Brian McCormick, Director
High Five Hoop School

Generic lay-up lines have always been one of my least favorite basketball activities, especially as a tool at practice. I believe this “drill”violates John Wooden’s creed: “ Do not mistake activity with achievement.” Players and coaches believe that these exercises, undefended lay-ups at three-quarter speed while taking four dribbles from the hast mark, will actually improve their game. THEY WON’T!
Instead, I believe coaches should utilize a variety of lay-up drills that focus on different things, such as speed lay-ups, contested lay-ups, bad angle lay-ups, etc., because lay-ups determine the outcome of many games, especially at the youth levels. The following is a half-court lay-up drill that focuses on footwork, finishing with both hands and utilizing a good first step to minimize dribbles and maximize offensive efficiency.

The drill itself is fairly simple. Each player makes two of each kind of lay-up before switching to the left side (a total of 20 lay-ups in the entire drill:. Every lay-up starts on the wing at the 3-point line, free-throw line extended (high school and college players should space to the NBA 3-point line) with the player in triple threat position. Players should spin the ball to themselves and practice catching the ball on a one count or jump stop in triple-threat position, with knees bent and butt low. Each move requires only one dribble to get to the basket. Players must concentrate on their first step to enable them to get to the basket in one dribble and learn to extend with the dribble.

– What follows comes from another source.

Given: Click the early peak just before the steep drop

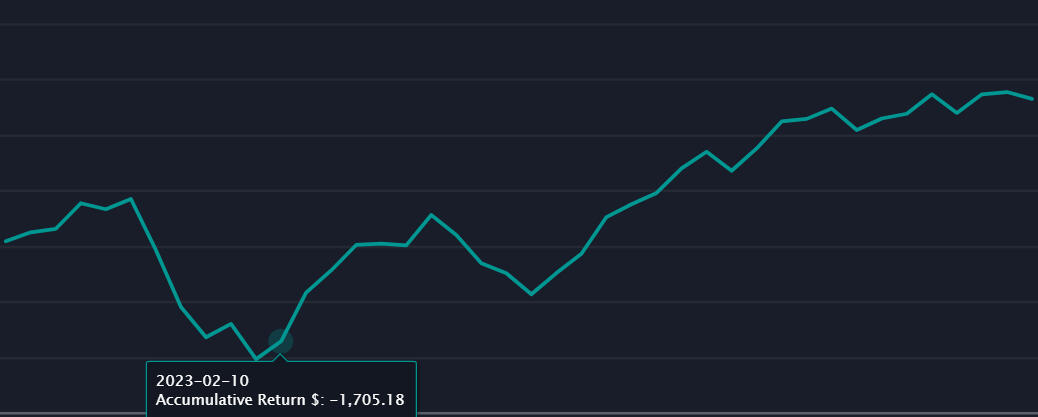Looking at the screenshot, I should pos(131,199).
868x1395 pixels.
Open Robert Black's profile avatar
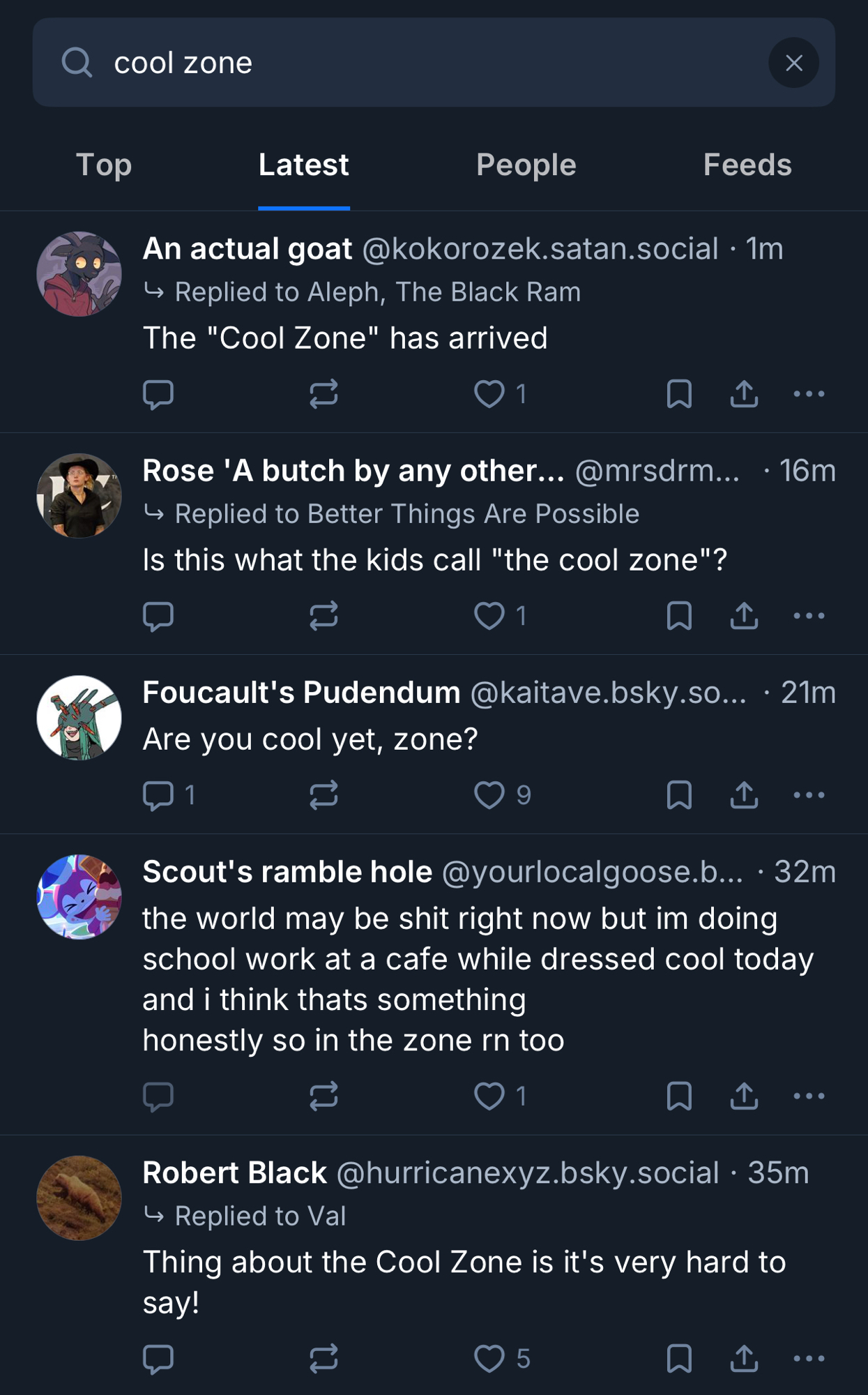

The drill illustrates the difference between using a pivot foot and drive step to gain an advantage to the basket versus simply dribbling the ball in place.


Crossover step (right-foot pivot) extension right-hand lay-up: Step to the basket with the left foot. Utilize a big first step and extend with a right-hand dribble. Finish with a right-hand lay-up, jumping off the left foot.

Crossover step (right-foot pivot) extension right-hand reverse lay-up on left-hand side of rim: Step to the basket with the left foot. Utilize a big first step and extend with a right-hand dribble. On the final step, with the left foot, extend into the middle of the key, allowing for a reverse lay-up with the right hand, jumping off the left foot.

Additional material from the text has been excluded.